Symbolic execution with over-approximation

Abstract

Program verification is difficult but crucial in establishing software's reliability and security. As the software industry grows rapidly, traditional verification methods, such as code reviewing, inspection, and manual testing, become laborious and less effective. Symbolic Execution (SE) is an important automation technique in program verification. SE can analyse a program automatically and obtain information about the feasible paths in the program. For each such path SE captures the condition on the inputs to reach the path, as well as the corresponding program behaviour. SE has received much attention from researchers in the last decade, and is used effectively in the software industry.

The biggest problems with symbolic execution are path explosion (efficiency) and the sophistication of program semantics or software systems (precision). In order to make SE scalable, existing SE approaches frequently use under-approximation---a class of techniques that narrow the search space of SE, such as concretisation and aggressive path pruning. This thesis shows that over-approximation can be more advantageous in some cases, especially when we can differentiate unimportant or irrelevant code from the more critical or interesting code.

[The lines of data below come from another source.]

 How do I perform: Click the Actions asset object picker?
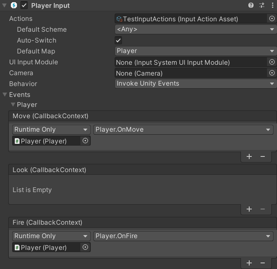(x=272, y=19)
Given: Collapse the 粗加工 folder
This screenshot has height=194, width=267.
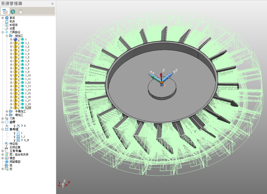Looking at the screenshot, I should pos(7,36).
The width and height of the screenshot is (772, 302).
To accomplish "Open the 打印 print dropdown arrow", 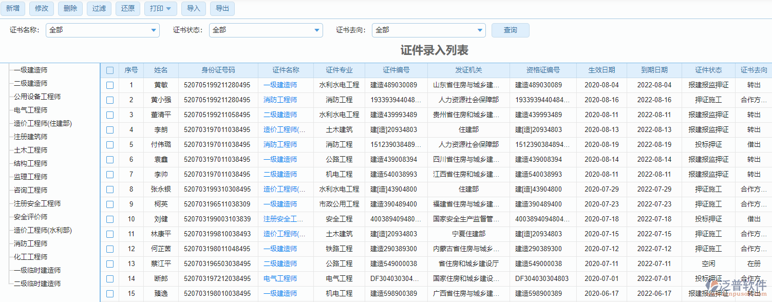I will 170,9.
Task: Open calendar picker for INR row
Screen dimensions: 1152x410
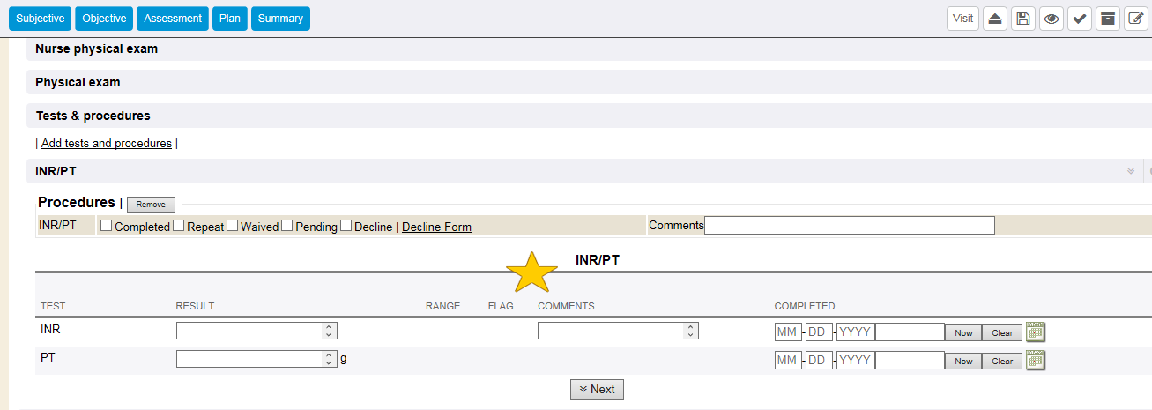Action: pyautogui.click(x=1036, y=332)
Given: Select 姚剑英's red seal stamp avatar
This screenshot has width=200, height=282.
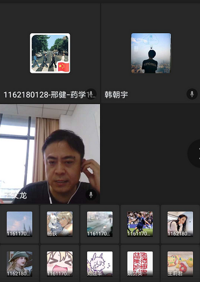Looking at the screenshot, I should (140, 264).
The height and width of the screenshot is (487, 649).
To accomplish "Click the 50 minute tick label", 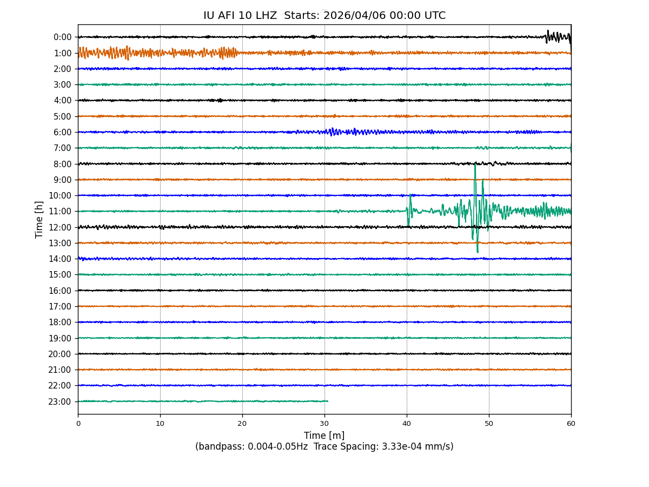I will point(489,424).
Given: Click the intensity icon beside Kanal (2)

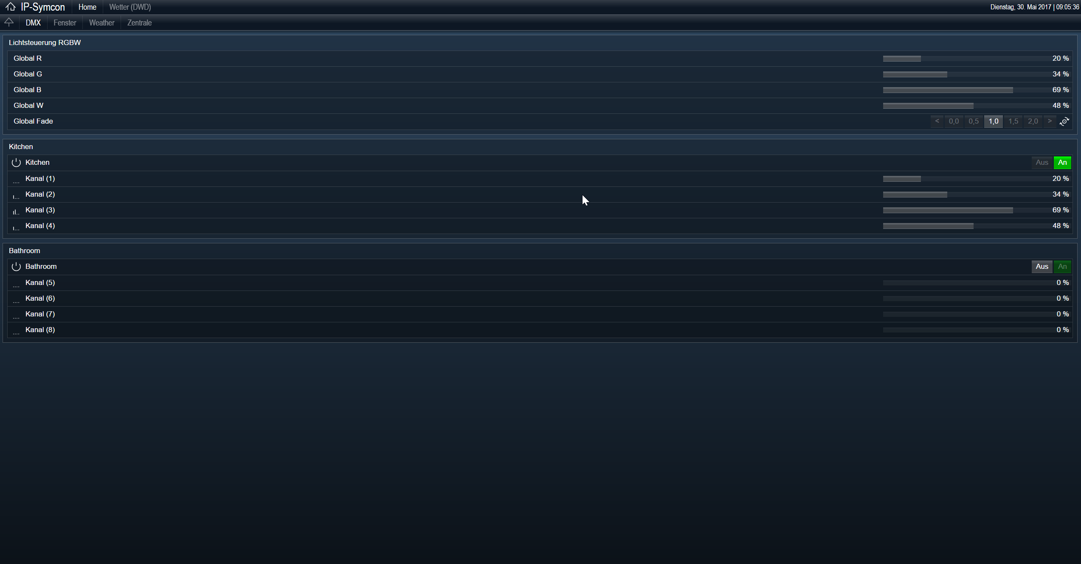Looking at the screenshot, I should 16,195.
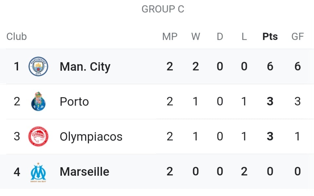Click the Olympiacos club crest
The height and width of the screenshot is (196, 314).
point(38,136)

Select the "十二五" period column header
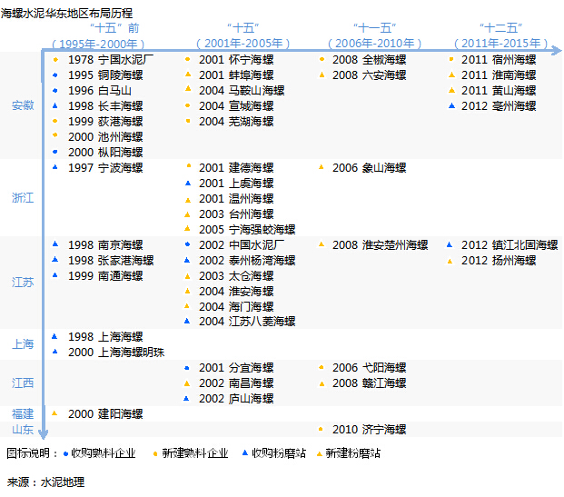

In our research, we study the strengths and weaknesses of over-approximation adaptations in SE. We introduce novel techniques based on two types of over-approximation, namely ``contextual'' and ``regional'' over-approximation. Contextual over-approximation focuses on symbolically executing specific parts of a program, while disregarding the context information; this particular feature makes results reusable, thus reducing SE redundancy. Regional over-approximation (over-approximating the details) can focus SE on program parts that are the most beneficial (e.g., implying the most code coverage), while disregarding irrelevant details. This saves the cost of SE when the code can be better differentiated, and shows great promise in targeted SE or proof-oriented applications. A drawback of techniques that use over-approximation is that they introduce infeasible program states which could mean false positives. The cost of eliminating such false positives is substantial. We show how incremental constraint solving techniques, in particular, assumption checking is a potential solution in this case. We base our discussion in this thesis on three innovative implementations of SE that centre around the above ideas.